● Description of the task:
From the records below, transcribe exactly the lines that begin at the line with "You are a GUI" and end at the line with "Task: Click the @Priovit 70 mention tag", both included.

● Data for review:
-- Opening Marker --

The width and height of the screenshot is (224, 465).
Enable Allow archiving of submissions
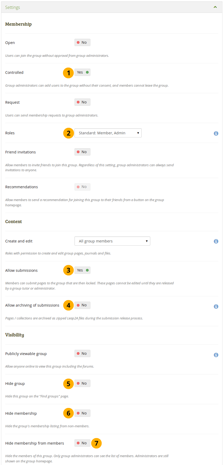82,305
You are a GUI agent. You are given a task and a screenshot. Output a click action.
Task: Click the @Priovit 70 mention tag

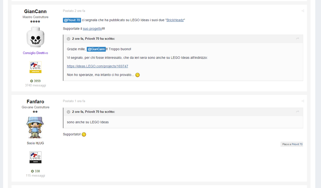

-- Closing Marker --
-- Opening Marker --

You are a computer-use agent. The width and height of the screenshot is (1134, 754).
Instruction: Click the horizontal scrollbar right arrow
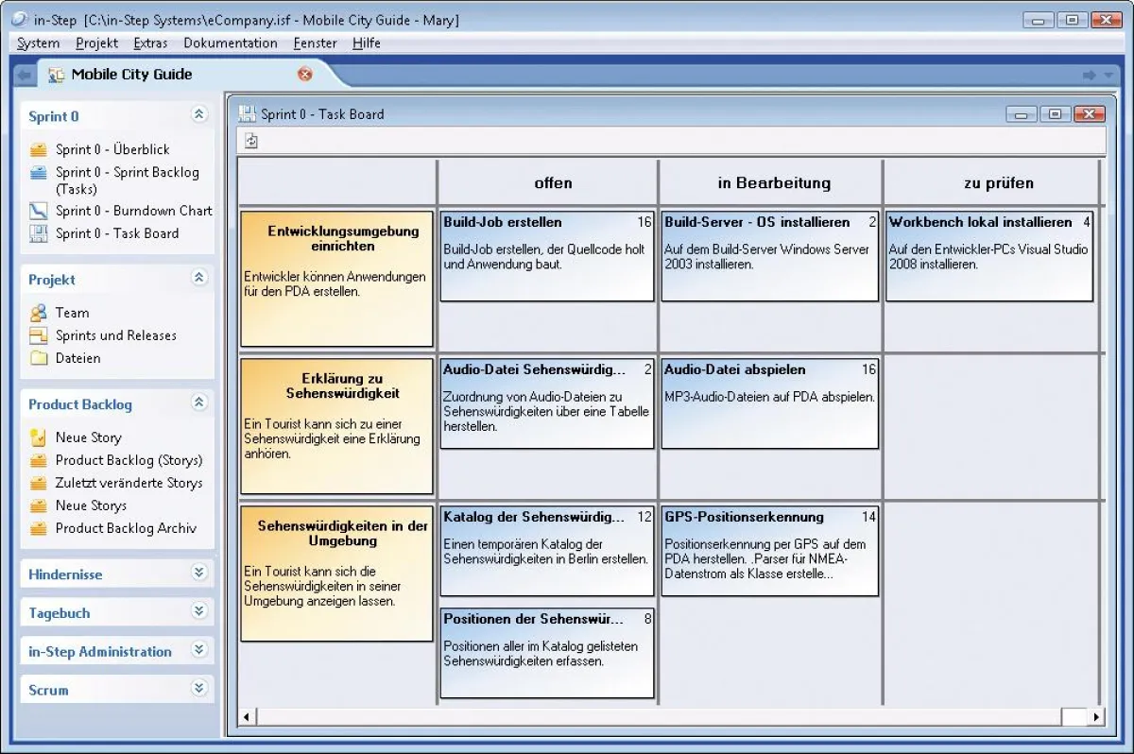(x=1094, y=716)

-- Closing Marker --
-- Opening Marker --

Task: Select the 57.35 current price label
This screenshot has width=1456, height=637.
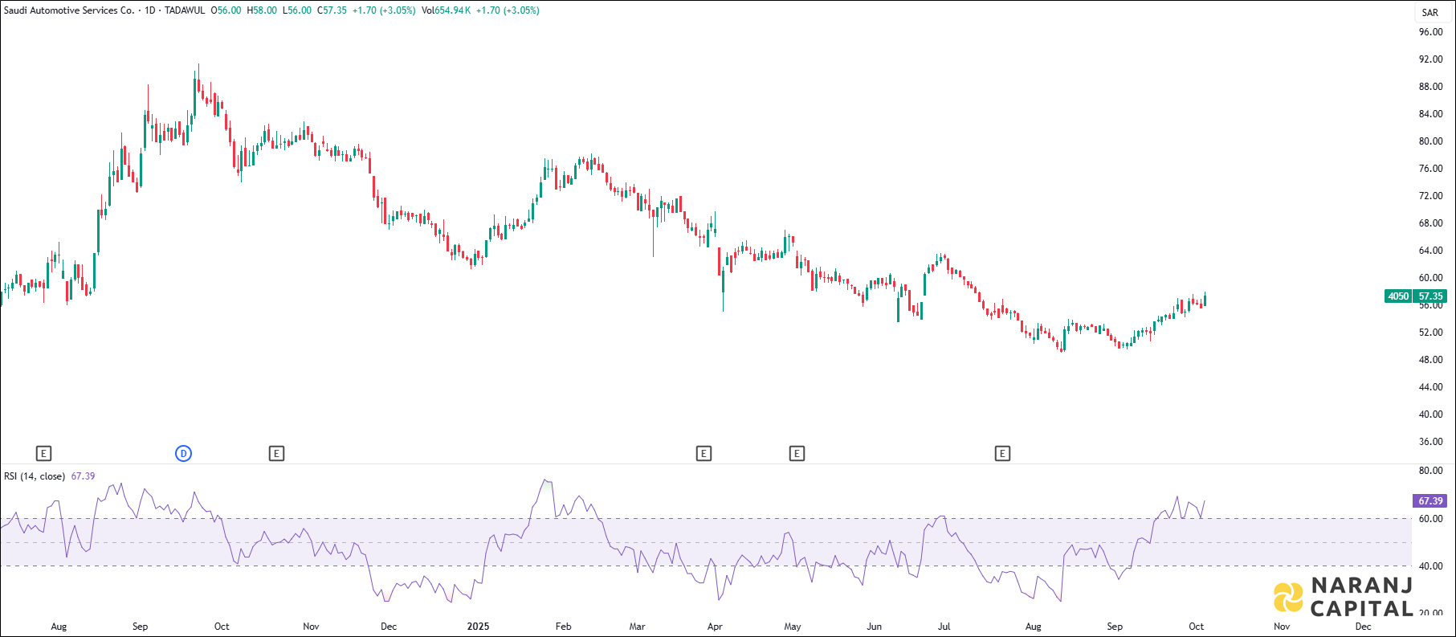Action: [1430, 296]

-- Closing Marker --

● Task answer:
You are a GUI agent. You are given a task and a screenshot. Output a click action.
Task: Click the @Priovit 70 mention tag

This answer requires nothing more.